Mr Ruto’s mouthpieces, especially Senator Murkomen and axed Majority Leader Aden Duale, verbally nuked anyone who dared tell the truth about the failed Ruto-Kenyatta Jubilee diarchy. As recently as last year, Mr Ruto was still insisting that he and Mr Kenyatta were simpatico. In fact, their relationship had gone completely south. Mr Kenyatta didn’t have time for Mr Ruto, and I suspect didn’t even want to hear the mention of his name. Finally, Mr Ruto gave up the fake act. He had to acknowledge what even children in the village knew – that he had been given his political divorce papers. The scion of the Burning Spear told him to take a walk in the park.
        It was finished – without a right of appeal. I then watched Mr Ruto metamorphose into a bitter, venomous political divorcee. Like a sibling left high and dry, he started uncorking his anger against Mr Kenyatta directly. Where in the past he attacked Mr Odinga as a way of hitting out at Mr Kenyatta, now he went for his boss’s jugular. Openly. I could hear the crescendo coming with every angry public speech. Finally, in the last two weeks, Mr Ruto has allowed his tears to publicly flow freely. His wailing is now frontal and public every chance he gets. At times, he looks like he could use some therapy. It all seems like a personal catharsis. 
        Several public displays of desperation by Mr Ruto come to mind. The first was a rally in Thika where like a spoilt brat, Mr Ruto accused Mr Kenyatta of purging his allies from government and branding them thieves. Deploying the sympathy card, Mr Ruto cried that he had always stood by Mr Kenyatta only to be kicked in the teeth. He intoned like a preacher, pleading with God to deal with Mr Kenyatta, whom he called a betrayer. 
Then came the UDA NDC, which Mr Ruto turned into an orgy of attacks on his own government. Mr.Ruto forgot that the failures – and successes – of Jubilee are both his and Mr Kenyatta’s in equal measure. They both hold power.

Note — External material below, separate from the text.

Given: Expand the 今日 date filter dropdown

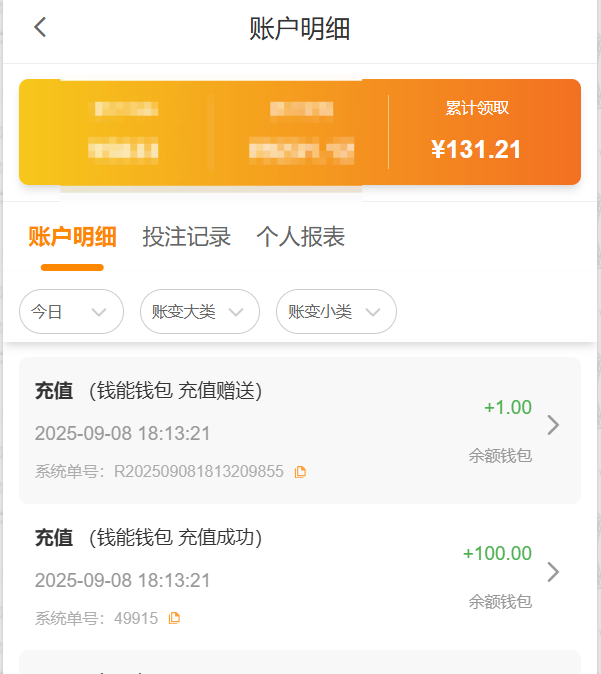Looking at the screenshot, I should 71,312.
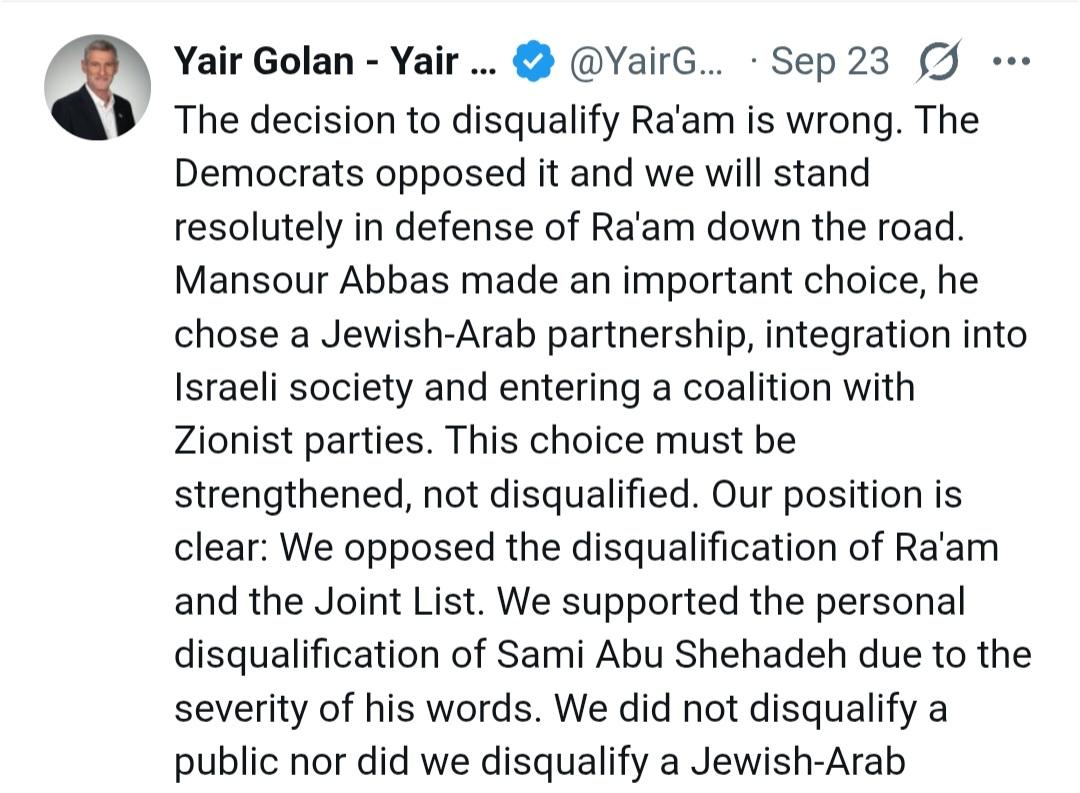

        The final straw for me came when Mr Ruto incited boda boda riders to storm police stations and violently repossess their impounded motorbikes. A Deputy President called for a boda boda insurrection against his own government. He broke the law. But that wasn’t even the half of it. His ungoverned mouth revealed a sinister and dangerous demagogue. Such violent speech can easily set the country on fire. I don’t know whether the Gicheru case at the ICC, in which he’s been implicated in the bribery of witnesses, is taking a toll on Mr Ruto. Something isn’t right with Mr Ruto.
Makau Mutua is SUNY Distinguished Professor and Margaret W. Wong Professor at Buffalo Law School. He’s also Chair of KHRC and Spokesperson of the Raila Odinga Presidential Campaign Secretariat and head of its think tank.